International career
- 1966–1968: Chile / 4 / (0)

= Nelson Torres =

Chilean footballer

Nelson Rubén Torres Flores (born 19 June 1944) is a Chilean former football player and manager who played as a winger for clubs in Chile and Mexico.

==Club career==
Torres came to the Green Cross youth system after a trial in front of the coach Dante Pesce in 1961. After joining the team, he won the 1962 national youth championship alongside players such as Leopoldo Vallejos, Juan Rodríguez Vega, Juan Carlos Gangas, among others.

He signed his first professional contract the same year and made his professional debut in a match against Universidad de Chile, facing his cousin Alfonso Sepúlveda, who helped him inside the field.

After making two appearances for Green Cross in 1962, he switched to Palestino the same year.
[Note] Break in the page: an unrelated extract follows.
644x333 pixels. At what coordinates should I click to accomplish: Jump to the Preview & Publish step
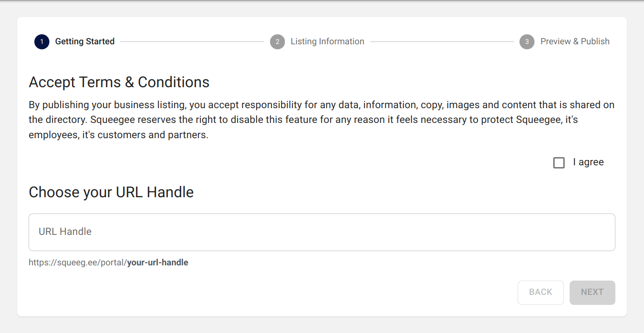575,41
He stayed with them until 1971 with a season on loan to Green Cross in 1964.

After Palestino was relegated to the 1971 Segunda División de Chile, he moved to Mexico in the middle of 1971 and signed with Toluca, where he coincided with his teammate in Palestino, Carlos Valenzuela.

Back in Chile, he joined Unión Española in 1974.

==International career==
As a youth player, he was a member of a preliminary squad for the preparations of the 1964 South American U20 Championship.

At senior level, he made four appearances for the Chile national team between 1966 and 1968.

==Personal life==
He is the cousin of the also Chile international footballer, Alfonso Sepúlveda, who died in 2021.

In addition, his older brother, Jorge, played for Universidad de Chile and Palestino and his cousin, José Failla Torres, played for Ferrobádminton. Another relatives played football at different levels: his younger brothers Hugo and Rodi and his cousin Sergio Torres.

As a student, he attended both the Andrés Bello and the Miguel Luis Amunátegui high schools.

In June 2022, he was honored as a historical player of Green Cross.